_TEXT EXCERPT_
______

- Born: 31 January 1921 Manchester, England
- Died: 24 December 2008 (aged 87) Washington, D.C., U.S.
- Occupation: Journalist
- Years active: 1949–1986
- Spouse: Ena Harris ​(m. 1944)​
- Children: 2

= Ralph Harris (journalist) =

British journalist

Ralph Harris (31 January 1921 – 24 December 2008) was a British journalist and Reuters presidential correspondent. He was Reuters' official White House correspondent for the presidents from Truman until Reagan.

==Early life==
Harris was born on 31 January 1921 in Manchester, England. He worked for Birkenhead News, a small news agency centered in Liverpool, until he was drafted to be in the Royal Air Force. After his service, he moved to the United States and joined Reuters, a then-small agency with only five staff members.

______

_ROWS_
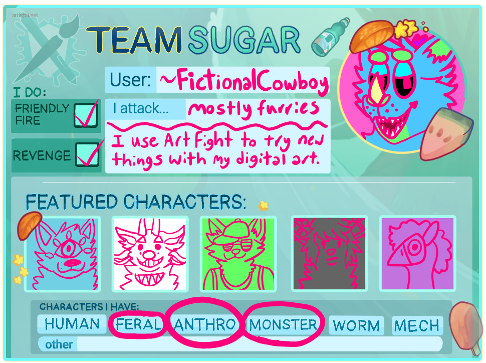The image size is (486, 363).
Task: Select the WORM character type
Action: pos(356,326)
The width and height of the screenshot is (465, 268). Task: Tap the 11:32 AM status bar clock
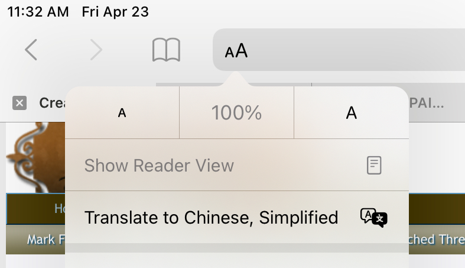tap(38, 11)
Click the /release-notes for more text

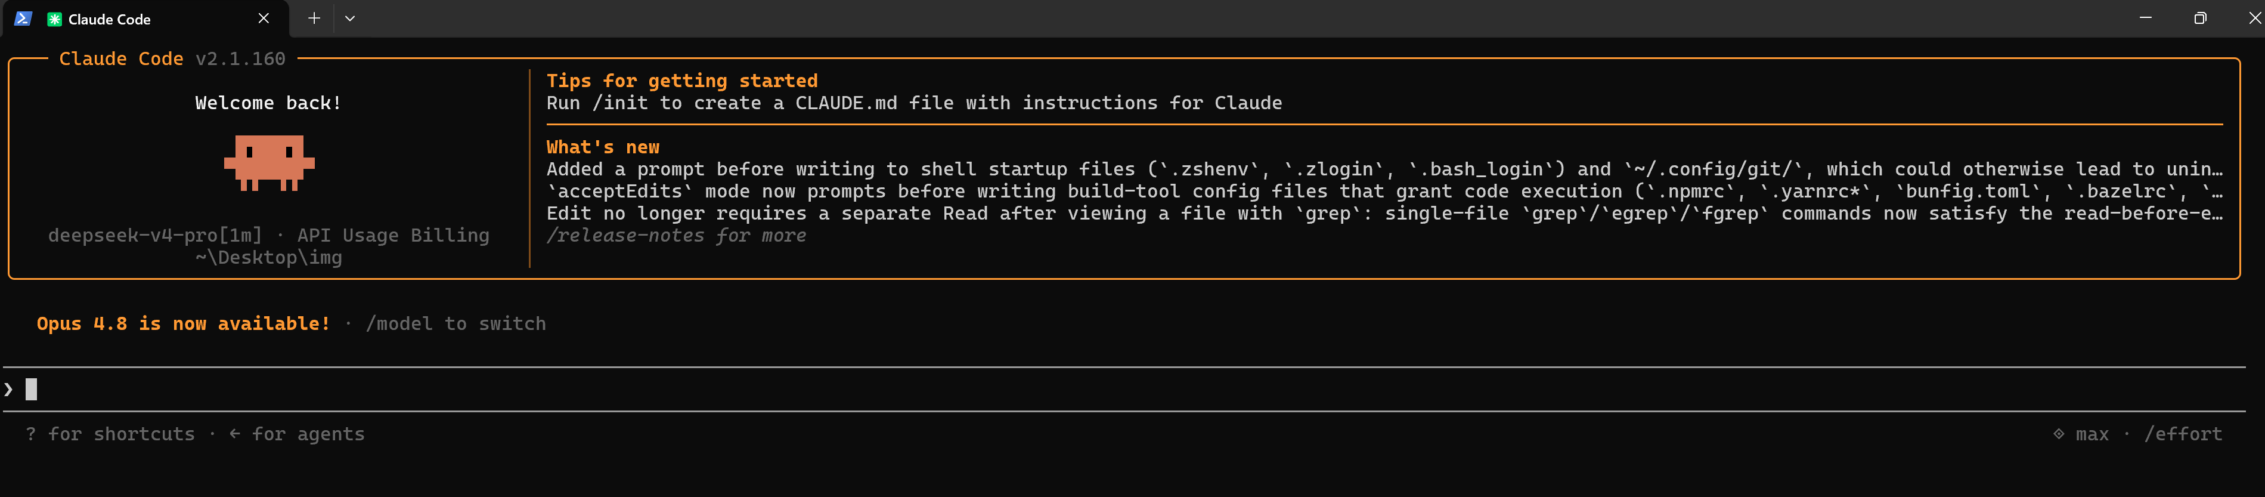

______

_JOB A_
Retype the stretch of the Ralph Harris biography from "- Born: 31 January" through "Truman until Reagan." without any changes.
_JOB B_
Write the next part of the Ralph Harris biography, picking up after its final sentence.

_OUTPUT A_
- Born: 31 January 1921 Manchester, England
- Died: 24 December 2008 (aged 87) Washington, D.C., U.S.
- Occupation: Journalist
- Years active: 1949–1986
- Spouse: Ena Harris ​(m. 1944)​
- Children: 2

= Ralph Harris (journalist) =

British journalist

Ralph Harris (31 January 1921 – 24 December 2008) was a British journalist and Reuters presidential correspondent. He was Reuters' official White House correspondent for the presidents from Truman until Reagan.

_OUTPUT B_
==Reuters==
Ralph Harris covered news conferences throughout the Truman, Eisenhower, Kennedy, Johnson, Nixon, Ford, Carter and Reagan administrations for Reuters. He was Reuters' main reporter during the assassination of John F. Kennedy and the assassination of Lee Harvey Oswald. Harris reported on the hostilities of the South and their support of Jack Ruby, who had killed Oswald. Harris was also Reuters' correspondent on whether Concorde would be allowed to land in the U.S. and for the 1968 Thule Air Base B-52 crash. In 1979, Harris became the first foreign president of the White House Correspondents’ Association. Ralph Harris retired in 1986, after 37 years of working with Reuters. He was commended by Larry Speakes as "a reporter's reporter... [with] accuracy and speed... facts without fluff" and President Ronald Reagan described him as "a veritable institution among the Fourth Estate in Washington". Harris died on 24 December 2008 of respiratory failure.

==Personal life==
Harris married his wife, Ena, in 1944, and they had two children and four grandchildren. Ralph Harris became a US citizen in 1995, after 36 years of living in the United States. Harris was also a member of the National Press Club.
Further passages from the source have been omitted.